AIM A: According to the fume hood face velocity text, what face velocity range does the NIOSH/CDC report cite from OSHA Appendix A?
AIM B: Extend the fume hood face velocity text from the point where it stops.

Step 1 — Opening Area

Opening Area = 0.90 × 0.60 = 0.54 m²

Step 2 — Convert Airflow

1800 m³/h ÷ 3600 = 0.50 m³/s

Step 3 — Face Velocity

Face Velocity = 0.50 / 0.54 = 0.93 m/s

Interpretation: A result of 0.93 m/s falls in the very high face velocity screening range for this calculator and should be reviewed for excessive inward air speed and possible turbulence concerns.

Standards & References

  • ANSI/ASHRAE Standard 110 — Method of Testing Performance of Laboratory Fume Hoods — ASHRAE Standard 110-2016 (RA2025) is used for fume hood performance testing.
  • ASHRAE Research Project 1573 Q&A — confirms the significance and widespread use of the ASHRAE 110 tracer-gas method for hood containment testing.
  • NIOSH/CDC EPHB Report 356-13a — cites OSHA Appendix A around 60–100 fpm and ACGIH guidance around 80–100 fpm for laboratory fume hood face velocity.

EXCERPTED RECORDS:
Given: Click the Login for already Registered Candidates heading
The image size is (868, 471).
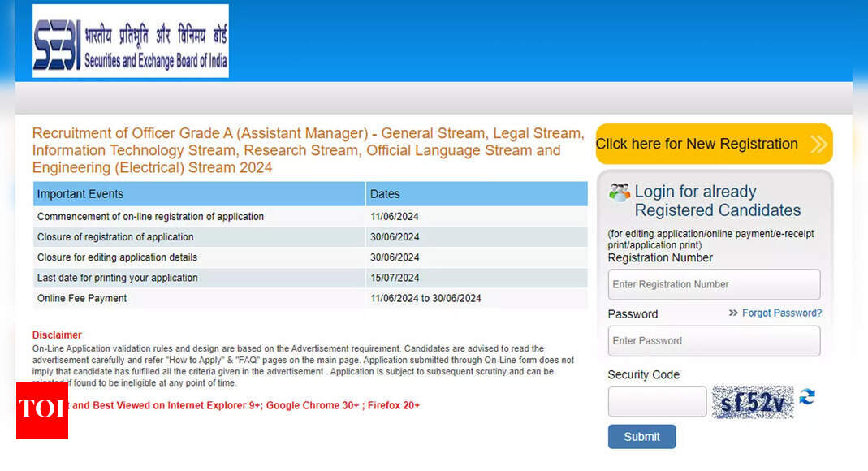Looking at the screenshot, I should (x=715, y=201).
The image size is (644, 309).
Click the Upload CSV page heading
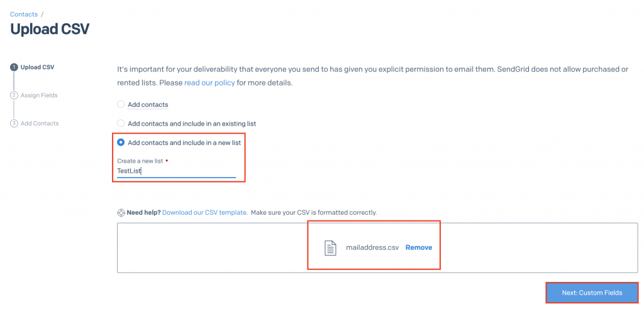50,30
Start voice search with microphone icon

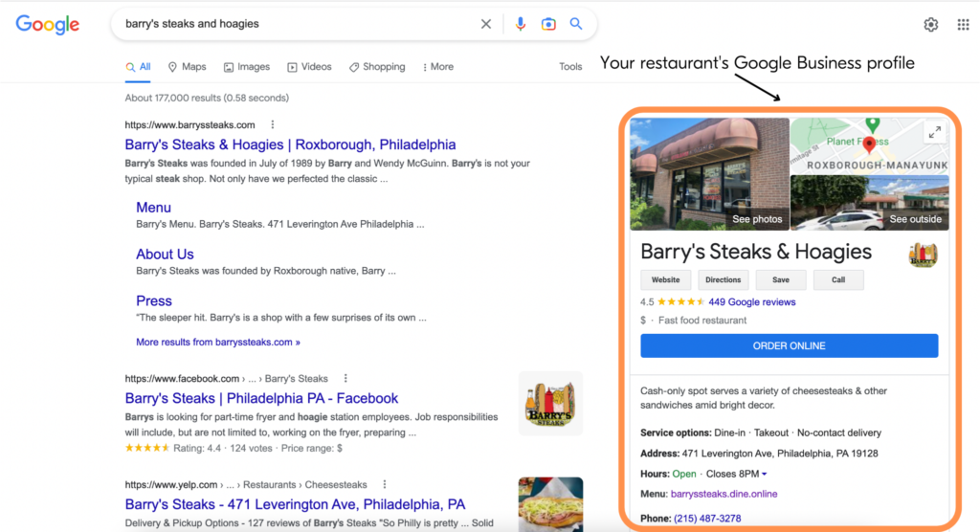(520, 24)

RESULT A: Around 60–100 fpm.

RESULT B:
  • NIOSH/CDC tracer leakage study — shows that actual containment can differ across 60, 80, and 100 fpm test conditions depending on room-air effects.
  • NIOSH nano fume hood study — emphasizes that airflow patterns, turbulence, and spatial leakage matter, not just average velocity.

Limitations

  • This calculator is a screening tool, not a certification tool.
  • It uses average face velocity only.
  • It does not replace ASHRAE 110 testing, tracer-gas testing, containment verification, or commissioning procedures.
  • It does not account for cross drafts, operator movement, hood design details, or spatial non-uniformity across the face.
  • It does not determine chemical compatibility or hazard-specific hood suitability.

Common Mistakes to Avoid

  • Using face velocity as if it alone proves safe containment.
  • Ignoring sash opening size.
  • Assuming higher face velocity is always better.
  • Forgetting that large opening area needs more exhaust airflow.
  • Ignoring room drafts and local turbulence.
  • Mixing CFM, m³/h, ft², and m² incorrectly.
  • Using nominal airflow without verifying actual installed flow.
  • Treating screening arithmetic as equivalent to ASHRAE 110 performance testing.

Frequently Asked Questions

What does this calculator actually calculate?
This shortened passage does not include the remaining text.